Saturday, November 14, 2015

Data Science - Live for the Learning Curve

I started doing data science in 1994. The tools I've used, in no particular order, are

 VSAM, JCL, SAS, SQL, PL/SQL, T-SQL, c-shell, Perl, R, Python, Java, Visual Basic, Tableau, Excel, flat files, Hadoop, HBase, Pig, Hive, DecisionSeries, AdminPortal

 That's a neat 21 tools in 21 years, and actually they are kind of obsolete already. There's a whole new data science paradigm starting of companies selling algorithms as APIs: send your data off in a web call, get a score back. Algorithms As A Service. Microsoft and Algorithmia come to mind.

 Whatever you're using now, wait a year: you'll have something new in your toolkit. If you're just getting through a data science course with R, Python, and Hadoop; well, that should keep you a couple of years.

 Live for the learning curve.

Sunday, August 16, 2009

Bozoing Measurements VII

A while ago I saw a consultant give a presentation. He had been given 20 campaigns to analyze. He spent a lot of time discussing the one campaign that was significant at the 5% level.

Sunday, July 12, 2009

Bozoing Campaign Measurements VI

And the hits keep coming.

This story involves a tracking database. The database was tracking long-running campaigns, where the process was that a customer 1) contacted the company via customer care 2) at that point, was randomized on a by-campaign basis. Once there was customer activity, that customer was tracked for three months.

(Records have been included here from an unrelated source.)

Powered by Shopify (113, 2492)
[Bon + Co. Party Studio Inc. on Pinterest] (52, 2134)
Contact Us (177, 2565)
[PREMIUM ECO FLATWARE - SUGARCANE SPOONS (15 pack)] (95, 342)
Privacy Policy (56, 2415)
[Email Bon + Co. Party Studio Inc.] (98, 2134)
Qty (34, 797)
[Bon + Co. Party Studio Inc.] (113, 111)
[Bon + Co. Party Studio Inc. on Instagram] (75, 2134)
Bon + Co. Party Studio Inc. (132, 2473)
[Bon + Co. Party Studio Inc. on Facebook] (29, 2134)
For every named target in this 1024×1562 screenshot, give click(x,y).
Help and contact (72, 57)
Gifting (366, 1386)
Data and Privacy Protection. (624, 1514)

Here's where it gets tricky. On the next customer contact the treatment group was given the pitch again if they still qualified whereas the control group was automatically not given the pitch. That means in the treatment group the next contact generates a campaign-relevant data point whereas in the control group it doesn't. Remember the three month-tracking? After three months any control group customers are dropped out of the database, whereas treatment group customers that are still in contact with the company are still tracked. These are long-running campaigns. So the control group was composed of customers that had at most a three-month window to take the offer whereas the treatment group had a potentially unlimited time to take the offer. What a clever way to make sure the results are excellent!

I was once reviewing analysis of campaigns from this system. I was originally asked to make sure the T-Test formula was right, and poked around in the data a little. I saw a weird thing: the campaign results were a linear function of the control group size. The smaller the control group the better the results. I commented that they really shouldn't publish results until they had figure out what the Weird Thing was. Looking back, I can see how the database anomaly aboce could account for the effect. As time goes on, customers are going to be dropped out of the control group. Also, the treatment group will be given longer and longer to take the offer. So as time goes on, the control group numbers will fall and treatment group takes will rise.

So all the positive results that were being ascribed to the marketing system could have been due to the reporting anomalies.

Saturday, June 27, 2009

Customers are Weird

Really, really weird.

Imagine a company with 2mm customers. Reasonable-sized, not huge.

How many people do you know well? Maybe 100 people? Think about the absolute weirdest person you know. That company has customers that are literally 100 times weirder than the weirdest person you know. In fact, they've got 200 of them.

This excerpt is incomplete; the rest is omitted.